The “new program” claim is flat out false and the implied new funding claim is highly misleading.

The source of the funding is the Regional Greenhouse Gas Initiative (RGGI) carbon sequestration program.

That program and funding are not new.

They were created by the 2007 legislation – See DEP’s “RGGI Strategic Funding Plan”, specifically P.L. 2008, c. 340, commonly referred to as the Global Warming Solutions Fund Act. The Act allocates 10% of the total revenues from the RGGI allowance sales to DEP for, among other things, “forest stewardship” and “carbon sequestration”:

Ten percent [of RGGI revenues] shall be allocated to the department to support programs that enhance the stewardship and restoration of the State’s forests and tidal marshes that provide important opportunities to sequester or reduce greenhouse gases.

DEP adopted/updated regulations to implement the law in 2019 Global Warming Solutions Fund rules.

This is another example of how “good news” grant funding is used by DEP to divert from real climate problems, feed the media stenographers and manage the news, while marginalizing critics .

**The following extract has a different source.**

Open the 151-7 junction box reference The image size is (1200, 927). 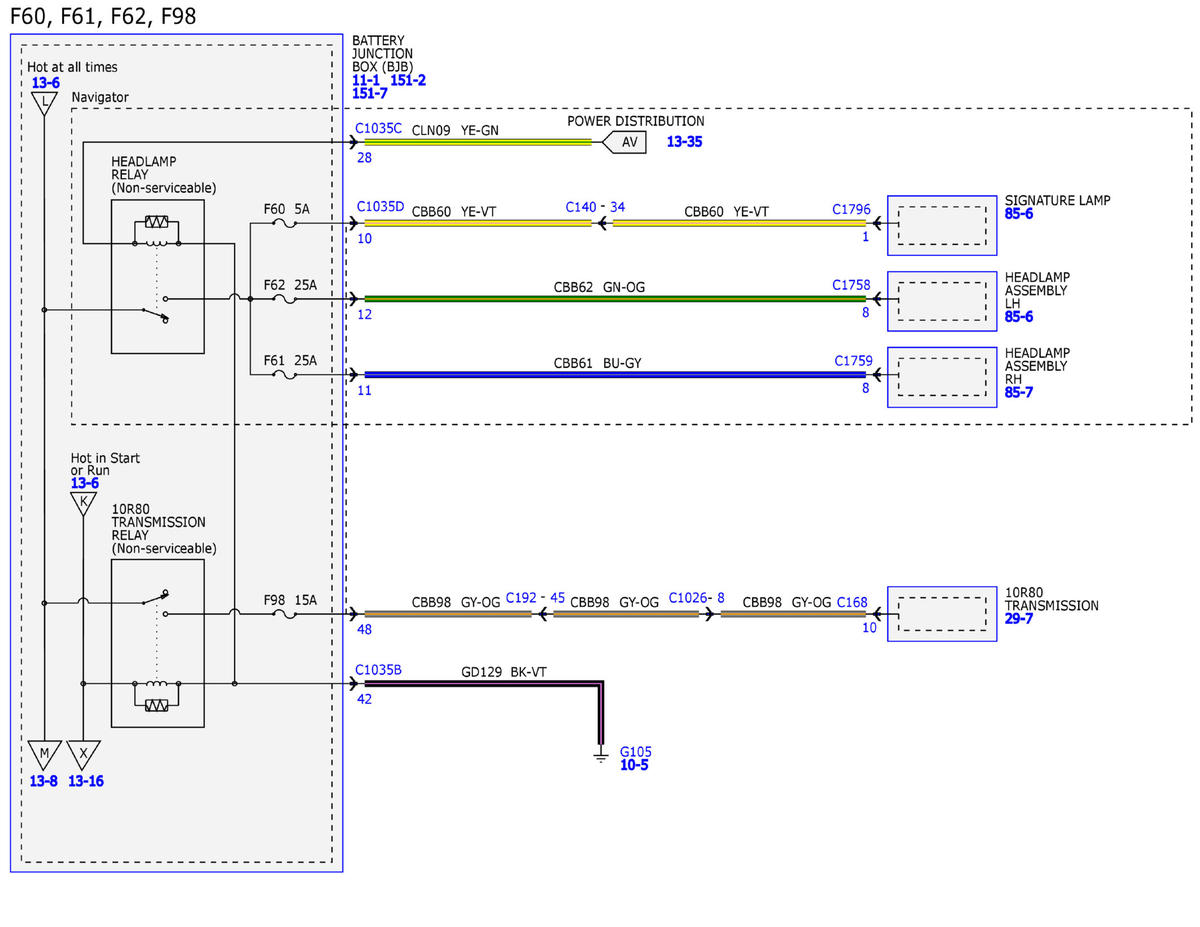tap(371, 92)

In addition to these climate and RGGI diversions, three potentially problematic things in that press release caught my eye:

1) John Cecil, former head of NJ Audubon’s “Corporate Stewardship” program and champion of controversial logging projects has been promoted to Assistant Commissioner. Cecil has been an aggressive advocate of “active forestry management” (logging). That means he has even more influence on DEP land management and forestry programs.

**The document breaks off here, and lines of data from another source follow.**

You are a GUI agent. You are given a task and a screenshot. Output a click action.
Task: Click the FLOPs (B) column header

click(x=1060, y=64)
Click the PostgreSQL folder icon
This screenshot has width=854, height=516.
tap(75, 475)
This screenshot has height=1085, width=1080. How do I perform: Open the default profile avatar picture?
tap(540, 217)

2)  Private landowners, like billionaire Peter Kellogg – a friend of Gov. Murphy – who owns elite Hudson Farm hunting club and who funded $330,000 to NJ Audubon’s “active forest management” and “Stewardship” programs run by DEP’s Assistant Commissioner Cecil – are eligible for funding:

  • Private landowners owning property in New Jersey (note: private property project applicants must provide matching funds)

Kellogg’s Hudson Farm has not only funded NJ Audubon logging projects, but Kellogg also funded a DEP staff junket. Those DEP staffers will make grant funding decisions.

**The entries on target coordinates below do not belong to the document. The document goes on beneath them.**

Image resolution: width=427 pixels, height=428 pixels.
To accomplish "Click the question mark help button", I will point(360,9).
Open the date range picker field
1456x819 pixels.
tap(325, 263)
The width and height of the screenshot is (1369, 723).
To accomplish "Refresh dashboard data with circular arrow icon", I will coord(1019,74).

Even more troubling, he is invested in and using Hudson Farm to generate revenues from private market based carbon trading schemes. Fake credits, double dipping, and all sorts of abuses and manipulation opportunities – like DEP allowed to occur in the “Open Market Emissions Trading Program” (OMET) – are likely.

Obviously, both DEP and Mr. Cecil have huge potential conflicts of interest, should Hudson Farm apply for DEP grant funds.

3) The DEP press release used a new and vague term for projects eligible for funding:

Eligible projects include those that:

  • […] Restore degraded forests or former agricultural areas with resilient native vegetation

I’ve asked DEP press office how DEP defines a “degraded forest”. That vague term is not used in the 2007 enabling law, DEP’s RGGI regulations, or DEP’s strategic funding plan. I’ve not seen it used in various DEP “Forest Stewardship” plans.

After several days of getting the runaround, I sent DEP press officer Larry Hjana this note:

Are you aware that DEP has found lack of “age class diversity” to be a condition that requires “active management” and “treatments” (logging) to restore forest health and ecological diversity?Is DEP taking a similar approach to carbon sequestration?

Then you wonder why DEP gets questions about what they consider a “degraded forest”?

I’ve never seen that term used before in various DEP forestry documents. Yet DEP is offering millions of dollars in grant money to address the condition. 

How can DEP evaluate grant proposals without a technical definition and performance metrics?

Sensing a new sham basis for more “active management” and “forest treatments”, I then filed this OPRA request:

I request the following public documents:

1. the grant application definition, application evaluation guidelines, and performance metrics for the field, forest, and ecological conditions that would constitute a “degraded forest”;

2. DEP regulations, technical manuals, guidelines, policies, plans, projects, standards, metrics, or other materials that define a “degraded forest”;

3. the scientific basis to support DEP classification or determination of the existence of a “degraded forest”

We’ll keep you posted. This smells like the same old sham and spin.